Hausman and his coauthors have provided solutions to numerous practical estimation problems that have proved to be enduringly useful. Those collaborations developed methods for estimating count data models to account for the effects of individuals or firms within panel data in “Econometric Models for Count Data with an Application to the Patents-R&D Relationship” (with Bronwyn Hall and Zvi Griliches), methods to correct for measurement error in “Errors in Variables in Panel Data” (with Zvi Griliches), and methods to correct for missing data in “Attrition Bias in Experimental and Panel Data: The Gary Income Maintenance Experiment” (with David Wise).

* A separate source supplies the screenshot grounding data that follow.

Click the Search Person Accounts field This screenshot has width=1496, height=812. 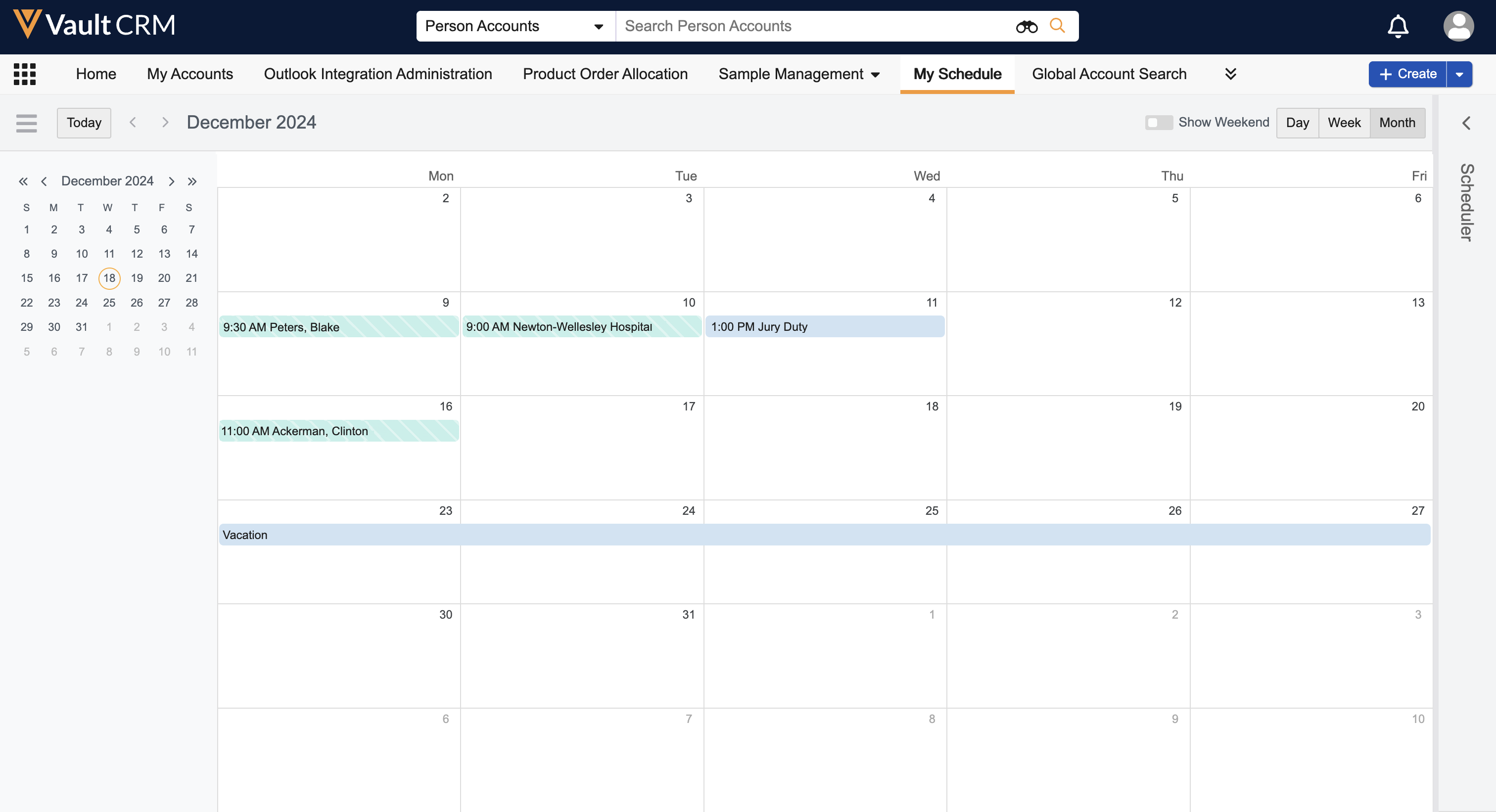pos(813,26)
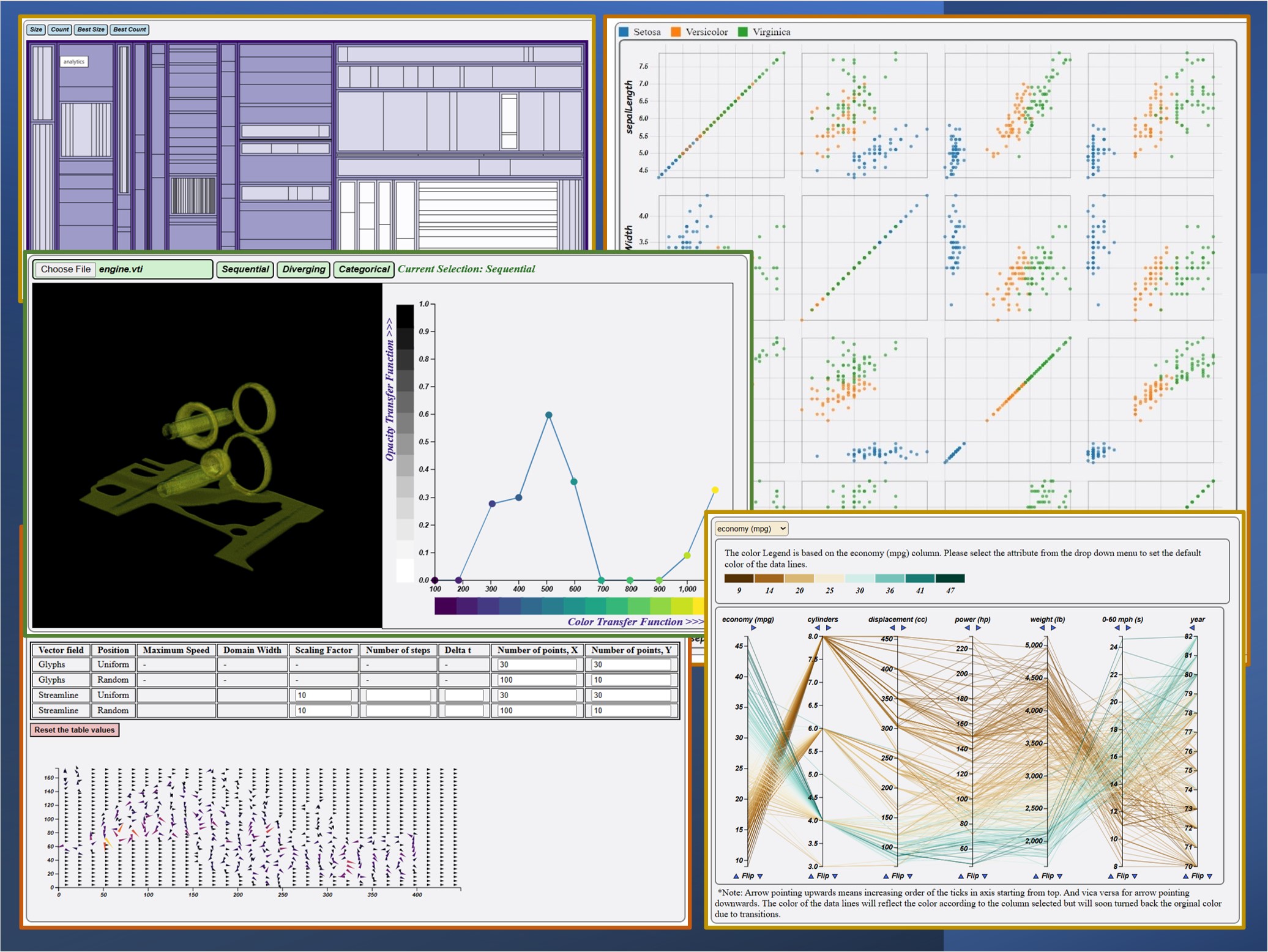Click down flip arrow below cylinders axis

(835, 876)
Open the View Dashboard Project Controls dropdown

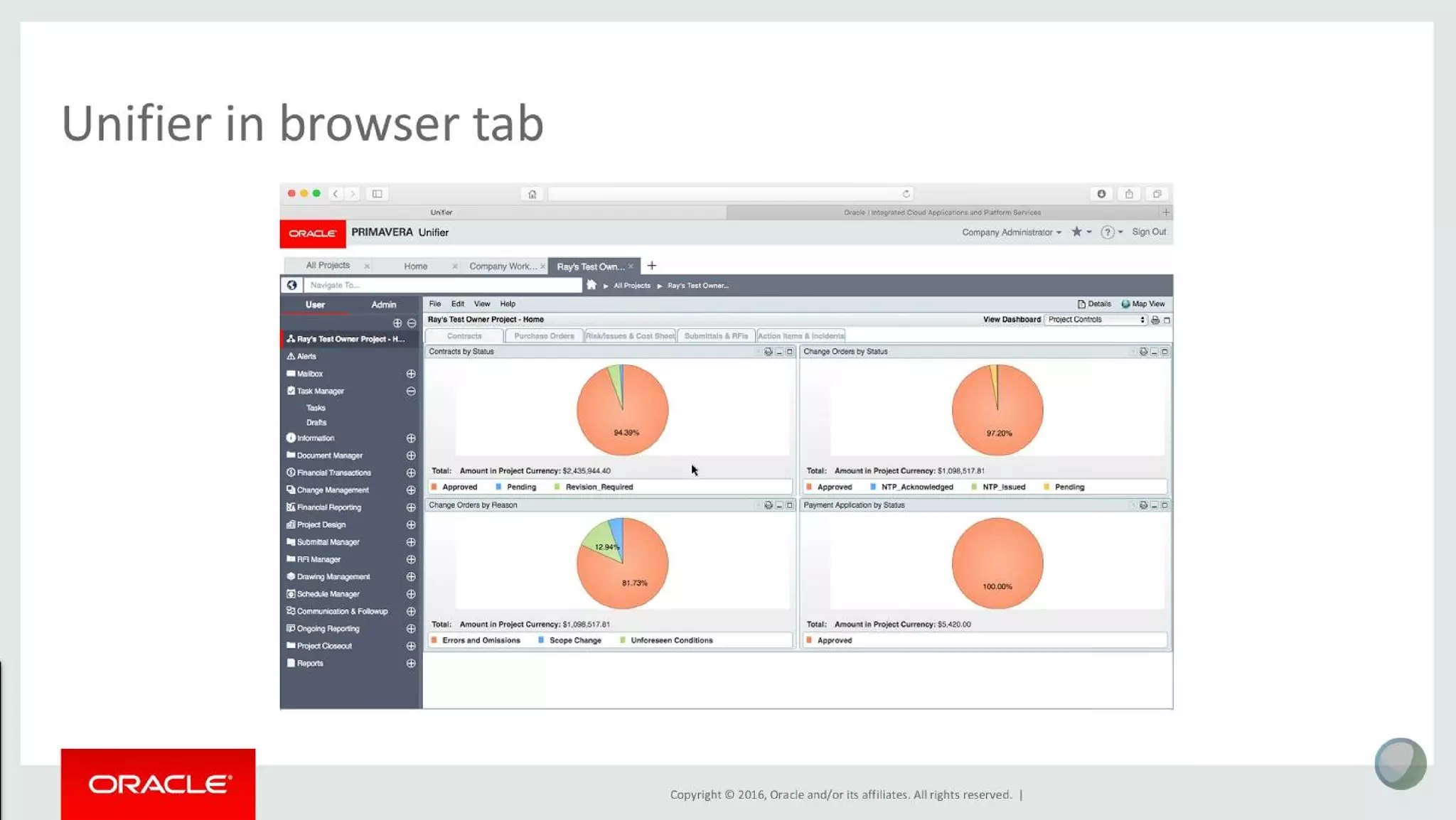1096,320
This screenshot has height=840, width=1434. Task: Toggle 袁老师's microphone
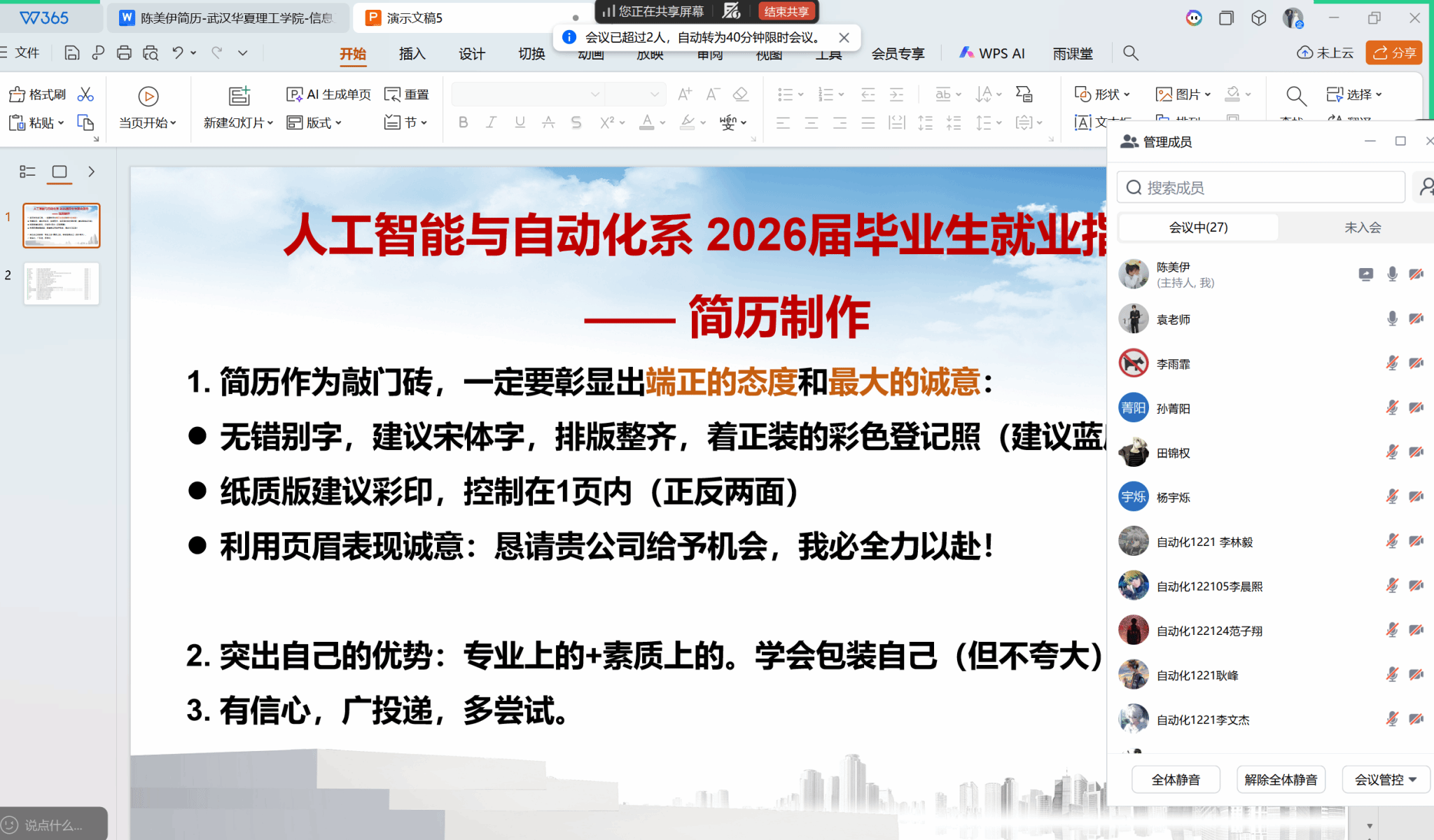(x=1392, y=319)
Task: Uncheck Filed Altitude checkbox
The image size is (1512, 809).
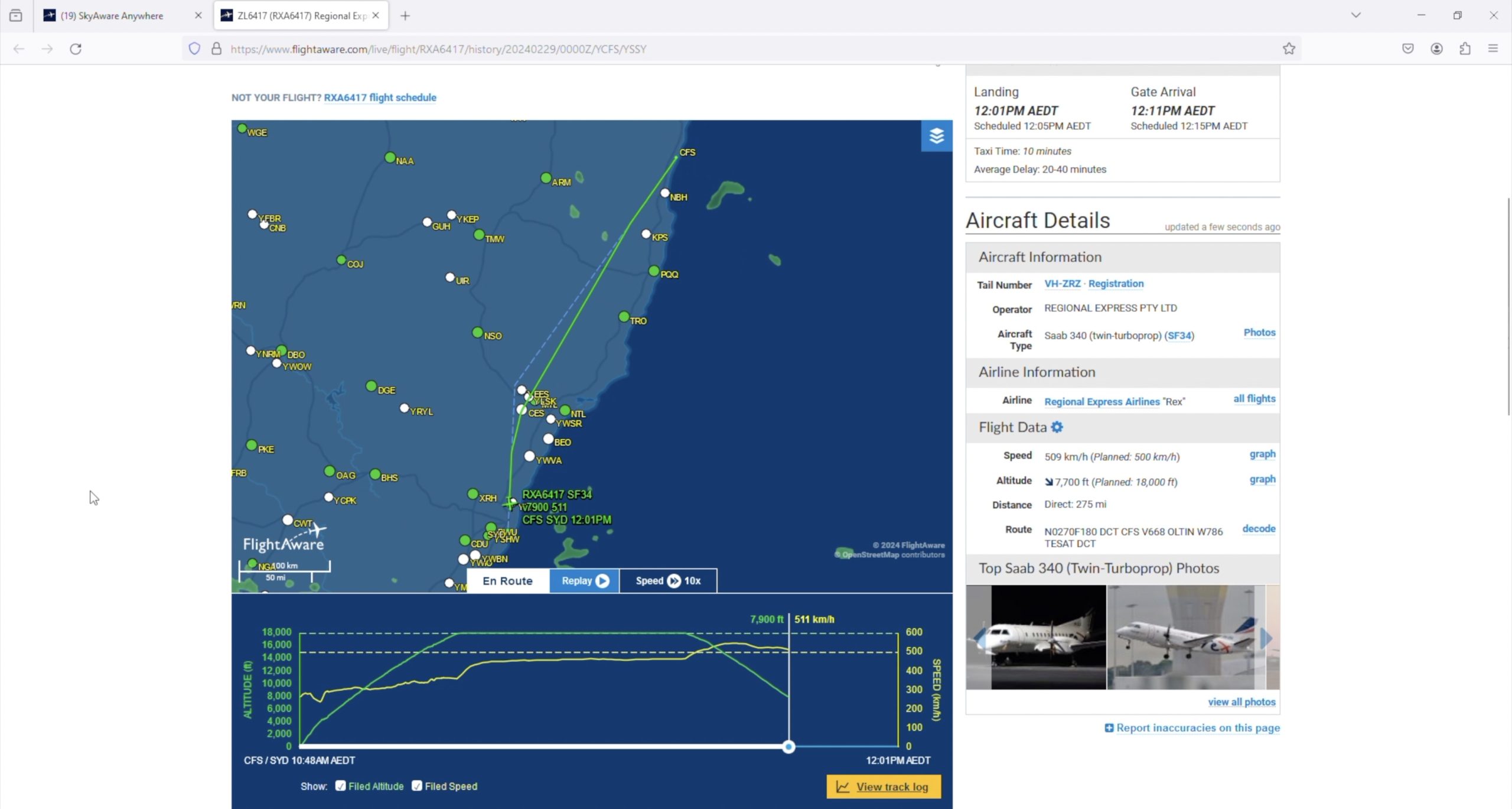Action: 341,786
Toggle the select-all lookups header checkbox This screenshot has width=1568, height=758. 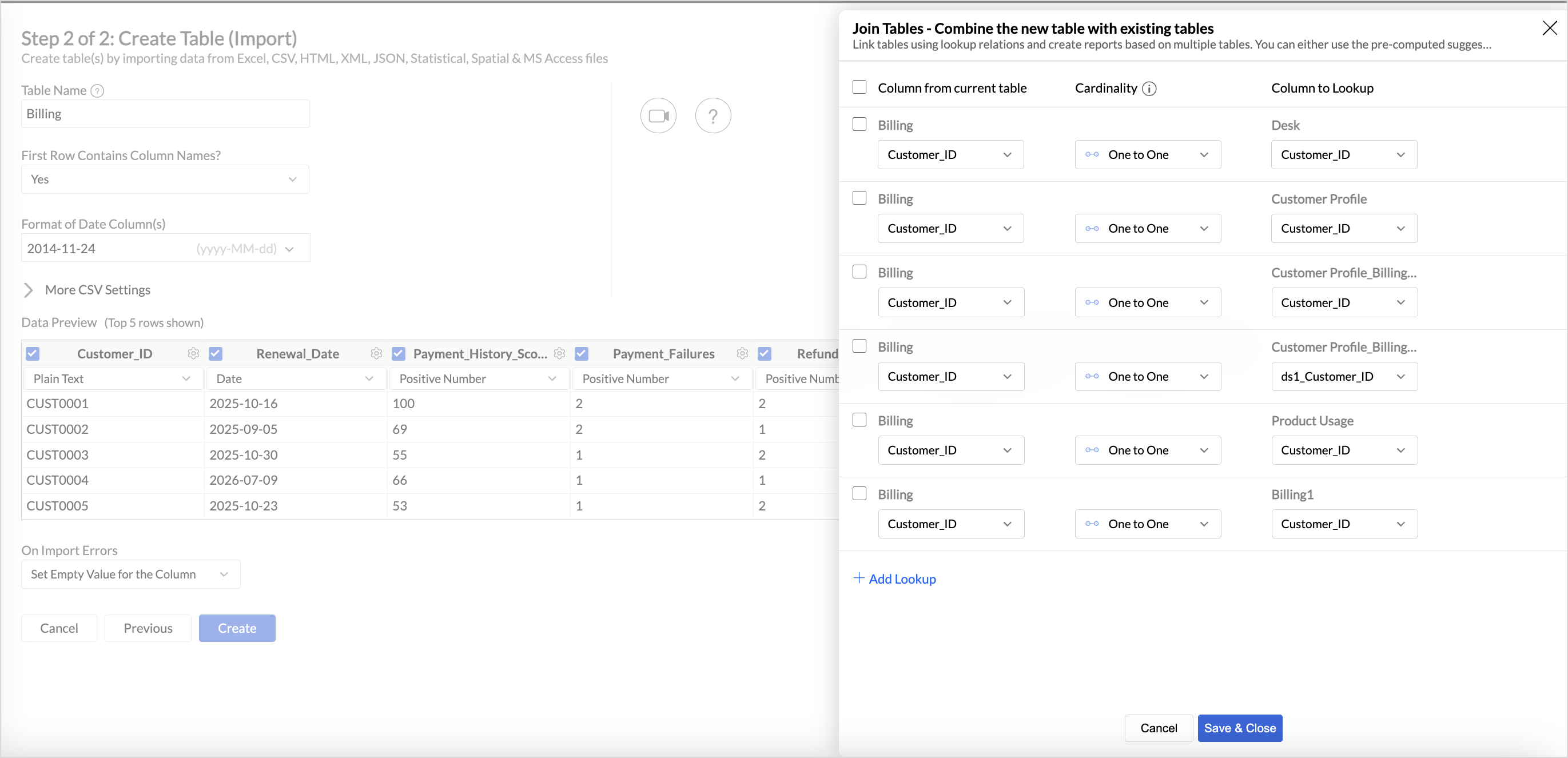(859, 87)
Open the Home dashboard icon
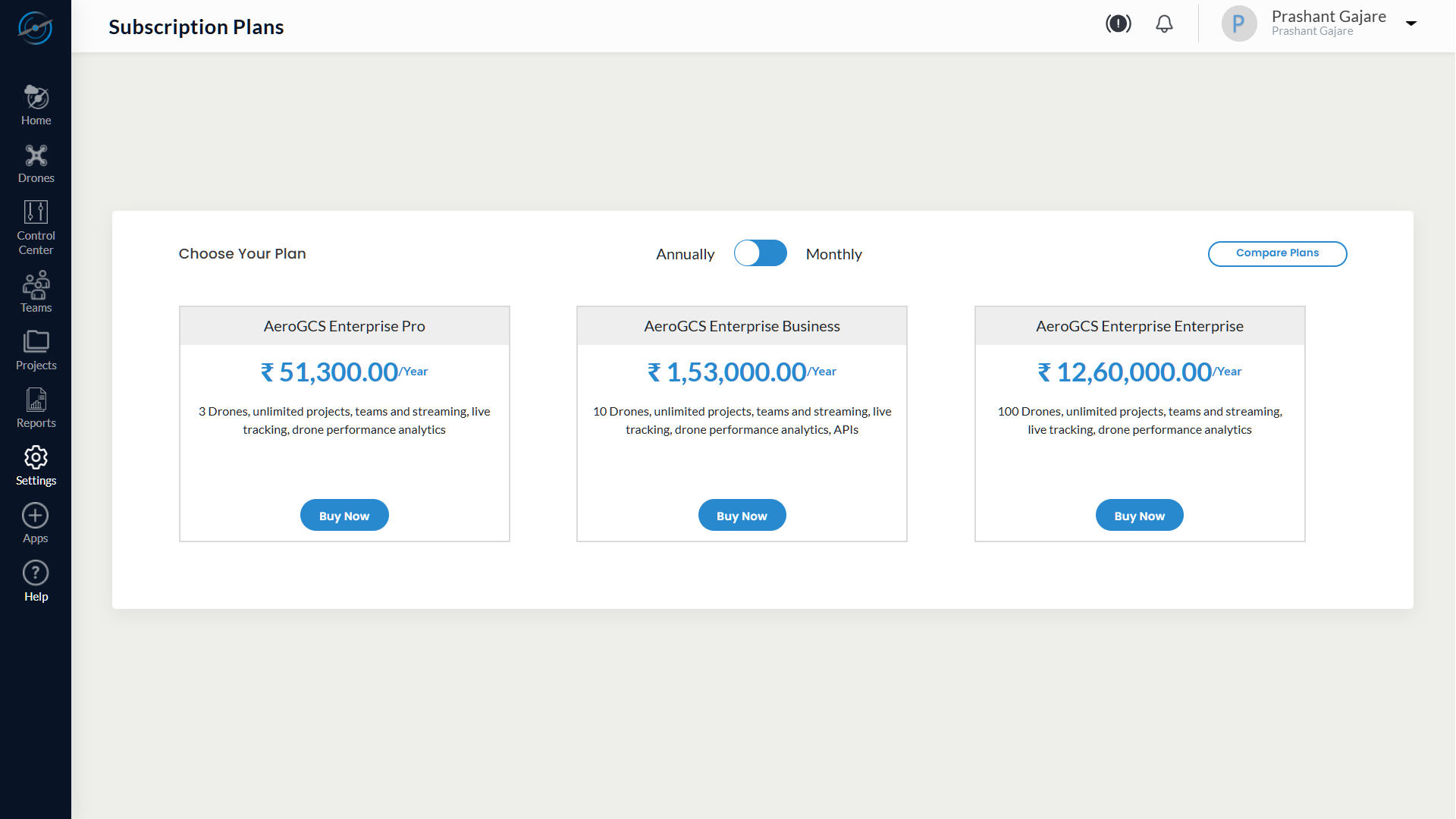 [36, 98]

Those contributions in applied econometrics are just a few highlights of a large body of work that also solves problems in semiparametric estimation and with weak instruments. In addition, Hausman has made substantive advances in the fields of public finance, labor, industrial organization, and telecommunications. For instance, his provocative findings about the incidence of taxes on labor supply, and on savings and investment decisions spurred much new work in those areas. He has made innovative theoretical and empirical contributions on the effects of new goods on consumer welfare and cost of living indices, studying the impacts of a diverse range of goods and services, including those of mobile phones, cereals, and discount retailers.
内容提要:
Individual heterogeneity is an important source of variation in demand. Allowing for general heterogeneity is needed for correct welfare comparisons. We consider general heterogenous demand where preferences and linear budget sets are statistically independent. We find that the dimension of heterogeneity and the individual demand functions are not identified. We also find that the exact consumer surplus of a price change, averaged across individuals, is not identified, motivating bounds analysis. We use bounds on income effects to derive relatively simple bounds on the average surplus, including for discrete/continous choice. We also sketch an approach to bounding surplus that does not use income effect bounds. We apply the results with income effect bouns to gasoline demand. We find little sensitivity to the income effect bounds in this application.